Mit diversen selbsteinstellenden hatte ich vor allem bei 0,5 und gelegentlich bei 0,75 Probleme, weil die AEH sich in das Zangenprofil eingepresst haben und dadurch stark verformt wurden. Gelegentlich konnte ich so einen Verformling nur mit Werkzeug aus den Crimpzangen herausholen.


----------



## dr.chiller (28 Mai 2018)

weißnix_ schrieb:


> Ich benutze auch die Trapezpressung mit festen Backen.
> Mit diversen selbsteinstellenden hatte ich vor allem bei 0,5 und gelegentlich bei 0,75 Probleme, weil die AEH sich in das Zangenprofil eingepresst haben und dadurch stark verformt wurden.
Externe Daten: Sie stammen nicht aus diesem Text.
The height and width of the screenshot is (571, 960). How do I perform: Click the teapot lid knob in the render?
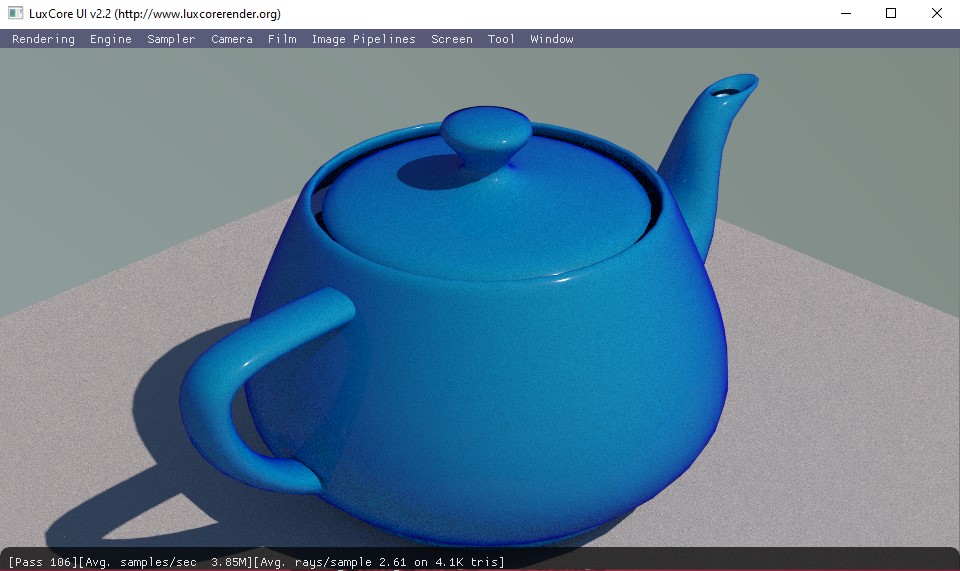(485, 135)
Gelegentlich konnte ich so einen Verformling nur mit Werkzeug aus den Crimpzangen herausholen.




Das hatte ich auch bei meiner Recherche festgestellt bei Zangen die aufgebaut sind wie die Weidmüller PZ3 oder Knipex 975309. Diese sind wohl wirklich erst ab 0,75 oder 1,0 wirklich geeignet.

Welche Zange hast du mit Trapezprofil im Einsatz?


----------



## weißnix_ (28 Mai 2018)

dr.chiller schrieb:


> Welche Zange hast du mit Trapezprofil im Einsatz?


Weitkowitz WZ1
hat Wechselbacken für iso/n.iso Kabelschuhe und Aderendhülsen.


----------



## Draco Malfoy (28 Mai 2018)

dr.chiller schrieb:


> Vielen Dank für deine Antwort. Gibt es einen Grund, warum die Weidmüller für kleine Querschnitte besser funktionieren wie die Knipex? Hauptsächlich möchte ich von 0,5 bis 2,5 mm2 crimpen. Hätte eigentlich gedacht, dass es gerade bei den kleinen Querschnitten wenig Unterschied macht.
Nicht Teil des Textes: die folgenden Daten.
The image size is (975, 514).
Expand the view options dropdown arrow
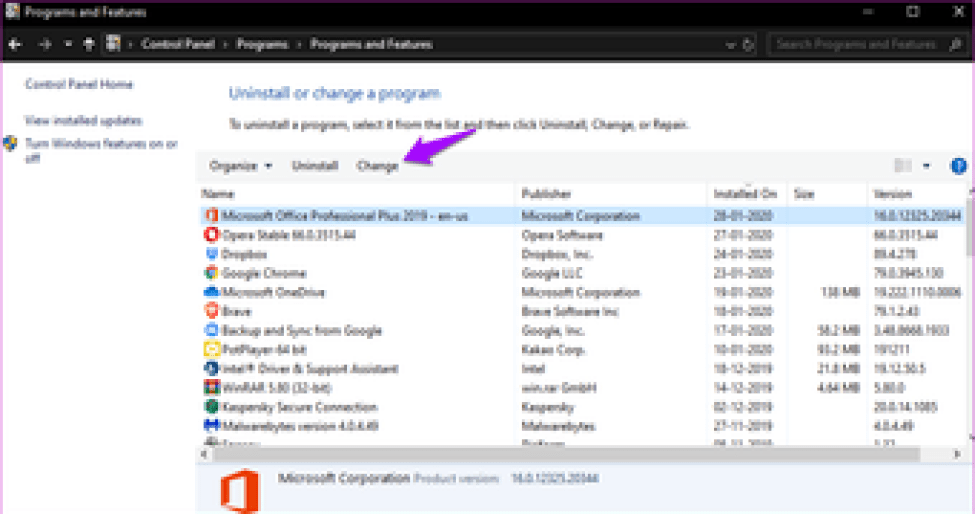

Weil die Knipex sehr grob ist. Da kann das schon passieren, was der *weißnix *schreibt, das sich kleine Hülsen sich dort stark verformen und nachher herausgekratzt werden müssen. Für größere Querschnitte ist Knipex sehr nice. Geht nicht kaputt, kannst jedem Fremdelektriker anvertrauen, er muss damit schon Nägel reinkloppen, um sie unbrauchbar zu machen.


----------



## maxder2te (8 Juni 2018)

Ich hab die klassische Weidmüller PZ4 für die Endhülsen. Geht von 0,5 bis 4 mm² einwandfrei. Schafft zur Not auch 6 mm² wenn ich meine PZ16 nicht dabei hab.
Die alte Bausweise lässt auch das Crimpen von 0,34 mm² an der Stirnseite zu, mit aktuellen PZ4 geht das nicht mehr (weil sie die Stirnseitige Presskante nicht mehr besitzt).
Für Kabelschuhe Weidmüller YYT 7 (rot/blau/gelb).

Meine Zangen gehen mittlerweile ins 18. Jahr - Laut Lagersystem wird die PZ4 noch immer an neue Elektriker ausgegeben.


----------